June 24, 2024

Deadline Near, Deal on Deficit Remains Elusive

Pessimism mounted among members of the committee about their ability to strike a deal by Monday and avert a high-profile failure that would demonstrate anew the inability of the two parties on Capitol Hill to reach consensus about how to attack the nation’s mounting public debt. The partisan divide was also showcased Friday by a vote in the House to reject a Republican-backed constitutional amendment requiring a balanced federal budget.

Despite time running out on the committee created by the summer agreement to raise the federal debt limit, negotiations were in disarray, with Republicans and Democrats even disputing what precisely divided them. One panel member said that he still had slim hope for a deal but that it would take an extraordinary development to end the stalemate and avoid a series of automatic cuts in 2013 that would reduce federal services and make substantial reductions in Pentagon spending.

Seeking to reach at least a partial accord, Republicans made their six Democratic counterparts on the committee an offer that would get to roughly half of its goal — a retreat for an earlier plan with cuts in spending and revenue increases — but Democrats rejected it out of hand as inadequate. Democrats said the proposal was unbalanced because it was overly dependent on spending cuts with only a small amount of new revenue.

“If they maintain this,” said Representative James E. Clyburn of South Carolina, a Democratic member of the committee, in an interview, “then this is not going to happen.” Mr. Boehner, stepping in to the talks as the deadline neared, helped devise the Republican proposal, which offered less in new revenues than a previous Republican plan. But Republicans said the proposal also would not touch Medicare, Medicaid or Social Security, so they said they were surprised it was spurned. Mr. Boehner left town on Friday pessimistic that a deal could be made by the Monday evening deadline, his aides said.

“This was a balanced, bipartisan plan,” said Kevin Smith, a spokesman for Mr. Boehner. “The fact that it was rejected makes it clear that Washington Democrats won’t cut a dime in government spending without job-killing tax hikes.”

Senator John Kerry, Democrat of Massachusetts and a member of the committee, said in an interview that he still had hope, but that “we’re really having a hard time bringing our colleagues to what is fair, what is balanced.”

Aides to lawmakers in both parties, speaking anonymously because they did not want to be seen as sabotaging the negotiations, were even more negative. “I do not feel any last-minute sense of urgency,” one said.

The group has until Monday to submit a plan to the Congressional Budget Office for evaluation before presenting it to the full Congress on Wednesday, leaving time for reaching the sort of last-minute breakthrough that often occurs on Capitol Hill when lawmakers face a deadline. But members said the divisions were so deep, and good will so lacking, that their expectations were eroding.

The divide was further illustrated by the House’s rejection of a constitutional amendment that would generally require the federal government to balance its budget.
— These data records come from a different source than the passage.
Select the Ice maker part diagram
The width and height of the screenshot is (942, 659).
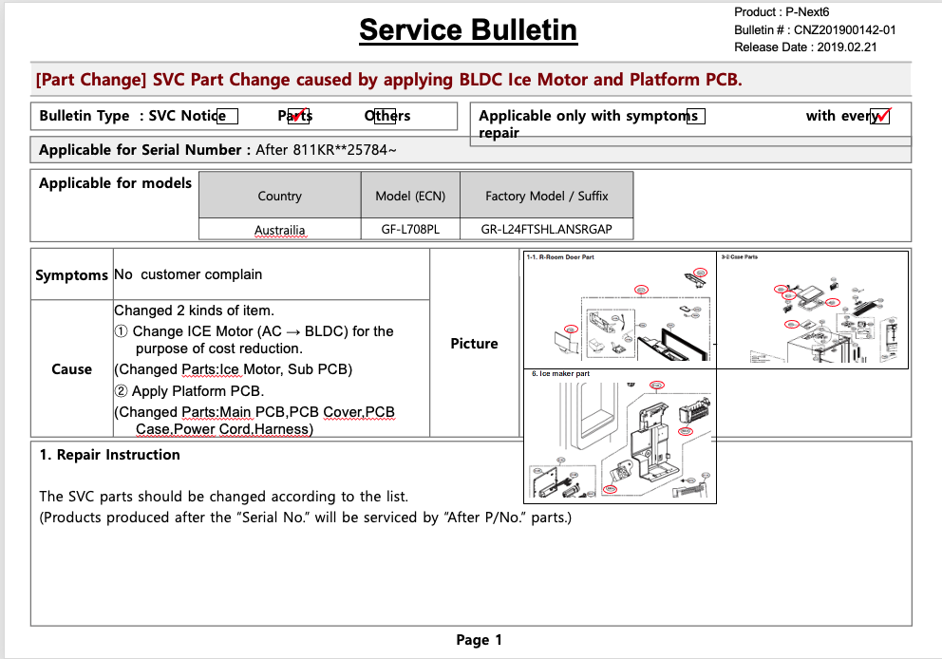(x=619, y=435)
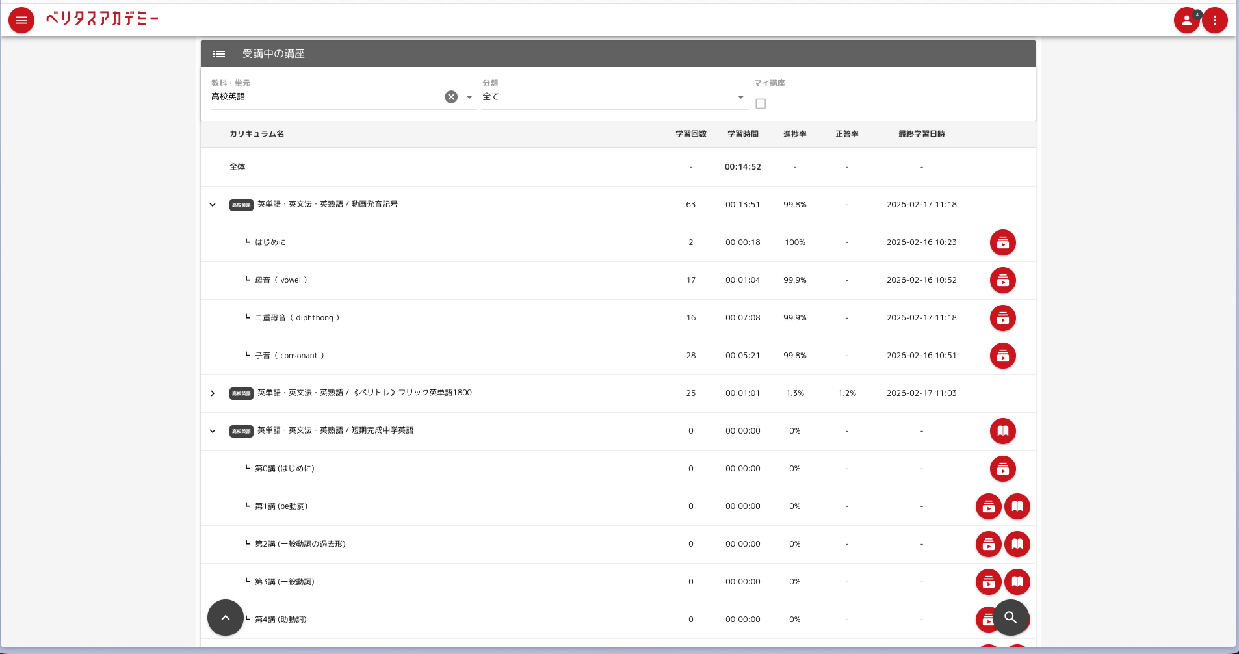The width and height of the screenshot is (1239, 654).
Task: Collapse the 短期完成中学英語 course row
Action: tap(213, 431)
The House voted 261 to 165 in favor of the proposal, but that was 23 votes short of the two-thirds majority needed to advance a constitutional amendment. The vast majority of Republicans supported the measure. Democrats, even some who voted in favor of a similar measure in 1995, pushed it to failure.
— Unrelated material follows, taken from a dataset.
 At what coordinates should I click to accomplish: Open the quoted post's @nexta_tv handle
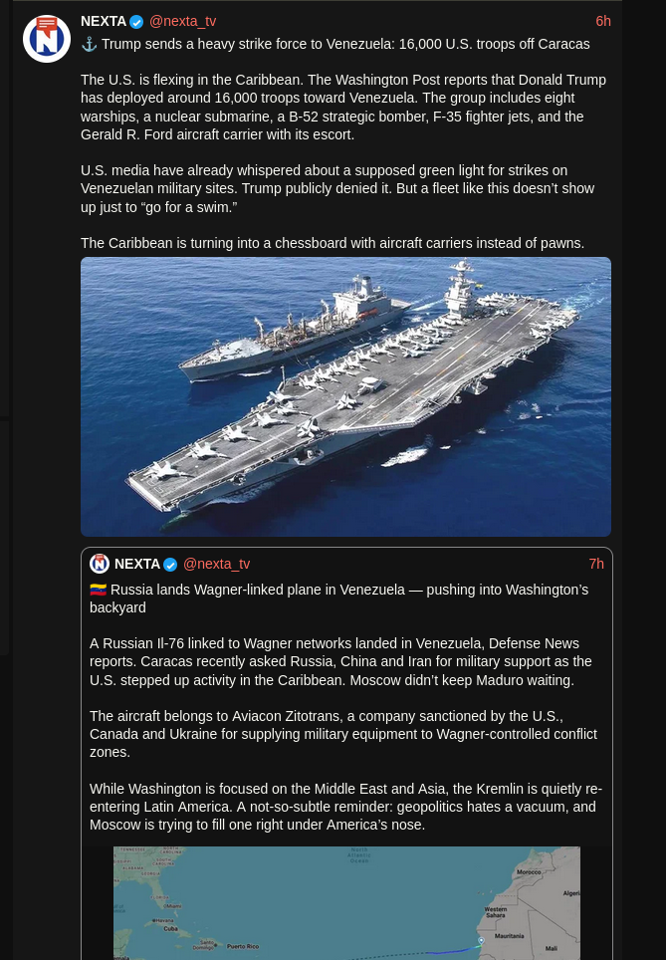tap(216, 564)
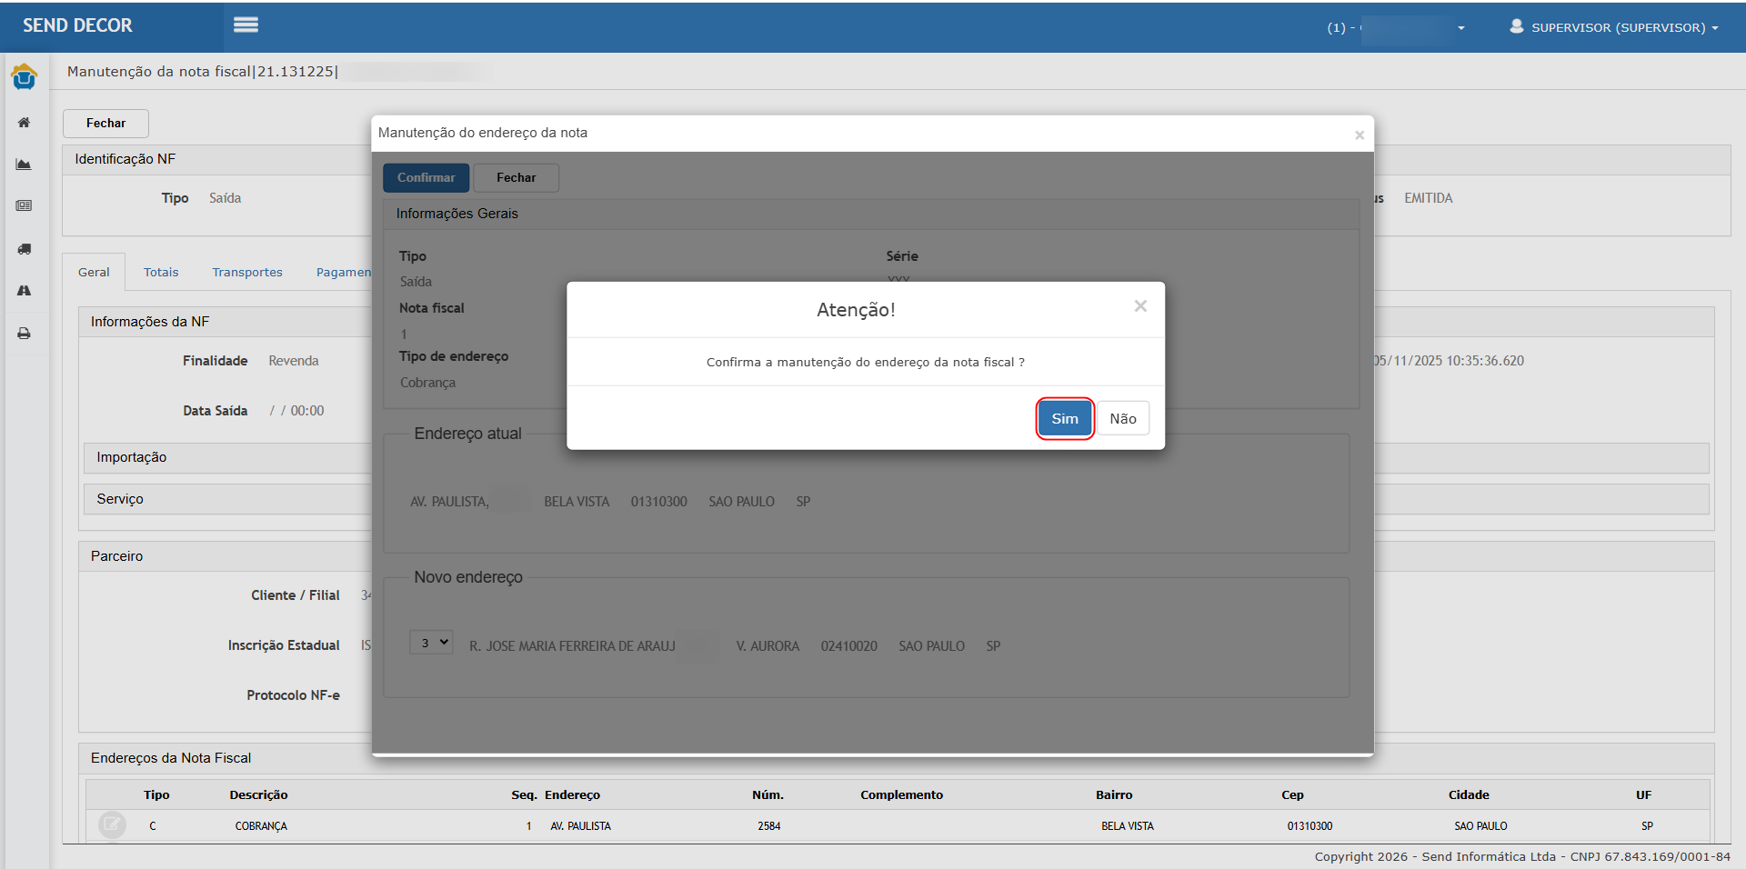Click the Fechar button below page title

coord(105,124)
The dynamic Friday mirrored that of other high-stakes fiscal fights in the 112th Congress, like the brawl last summer over legislation to lift the debt ceiling and avoid default and a fight over a spending measure that was also resolved within hours of a government shutdown. But without an immediate threat of fiscal calamity, as was the case in both those instances, the cuts to federal spending triggered by a committee failure would not take place until 2013, leaving Congress an opportunity to find other escape hatches.

Republicans and Democrats provided radically different descriptions of the Republicans’ latest offer, intended to reduce budget deficits by $643 billion over 10 years. Republicans said their proposal called for $229 billion in new revenue and fees, including taxes on owners of corporate jets, and $316 billion in cuts in spending, including $100 billion from the Defense Department. Republicans said these cuts would reduce the need for federal borrowing and thus reduce interest payments on the federal debt by $100 billion over 10 years.
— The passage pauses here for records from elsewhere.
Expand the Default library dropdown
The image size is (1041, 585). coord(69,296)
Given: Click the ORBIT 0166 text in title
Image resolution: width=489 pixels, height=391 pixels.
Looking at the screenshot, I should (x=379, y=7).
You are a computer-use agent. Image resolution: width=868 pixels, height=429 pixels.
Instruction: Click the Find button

Democrats said the amount of tax revenue in the Republicans’ plan — $3 billion from owners of corporate jets — was laughable.

Central to the impasse is a fundamental disagreement over how much revenue would be raised toward the $1.2 trillion, and what the role of the Bush-era tax cuts, which are set to expire at the end of next year, would play. Republicans want to maintain the cuts; Democrats want them eliminated for the nation’s highest earners.

Most members of the committee intend to stay in town over the weekend and continue talking. Half the members are scheduled to appear on the Sunday morning television talk shows, where they will almost certainly have to discuss whether their efforts are doomed. Members of the panel are trying to figure out how to manage the denouement of the panel’s narrative, which began with their first meeting 10 weeks ago.

One option is for the panel to meet and vote next week on deficit reduction plans devised by the two parties. However, Congressional leaders are cool to that idea, saying it makes no sense to have the public embarrassment of a meeting that would showcase a failure to solve some of the nation’s biggest problems.